→ **What you need to do**
[A] Reproduce the part of the passage on IPP sentences that opens with the words containing "But it is a" and closes with "with IPP sentences.".
[B] List every place that the passage on IPP sentences names as somewhere a person is, goes, or is sent.

→ **Passage to read**
◇ ◇ ◇ ◇ ◇

Nevertheless, all we can do is our best to encourage a man for whom I have an awful lot of respect. This Minister is genuine, he is honest and he is doing as much as he feels he can to give hope and support to this victimised group of more than 3,000 individuals. I sincerely hope his words will lead to even more actions than have been done today as he moves away from the Chamber.
But it is a bit of a struggle when, only a week ago, we saw an individual who was finally released out into the community but was arrested within 24 hours and sent back into prison again—and released again and sent back into prison again. Or we might end up with a guy who is now mentally unstable, created by the system, and who has been trying to get out of prison. With your help and support, he gets out of prison and goes into a mental institution, only to find that not long thereafter he is sent straight back into the same prison, which creates the same mental instability. It does not work and, no matter what the Minister says, it certainly has not given us the answers to the hundreds of problems associated with IPP sentences.

◇ ◇ ◇ ◇ ◇

→ **Given material**
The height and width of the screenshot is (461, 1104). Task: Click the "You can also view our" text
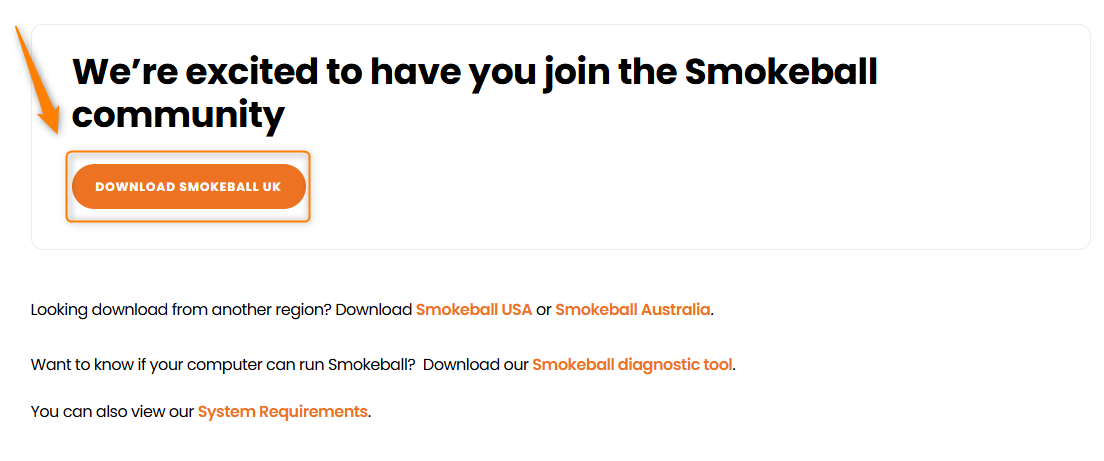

◇ ◇ ◇ ◇ ◇

→ **Task-by-task outputs**
[A]
But it is a bit of a struggle when, only a week ago, we saw an individual who was finally released out into the community but was arrested within 24 hours and sent back into prison again—and released again and sent back into prison again. Or we might end up with a guy who is now mentally unstable, created by the system, and who has been trying to get out of prison. With your help and support, he gets out of prison and goes into a mental institution, only to find that not long thereafter he is sent straight back into the same prison, which creates the same mental instability. It does not work and, no matter what the Minister says, it certainly has not given us the answers to the hundreds of problems associated with IPP sentences.

[B]
the Chamber
the community
prison
a mental institution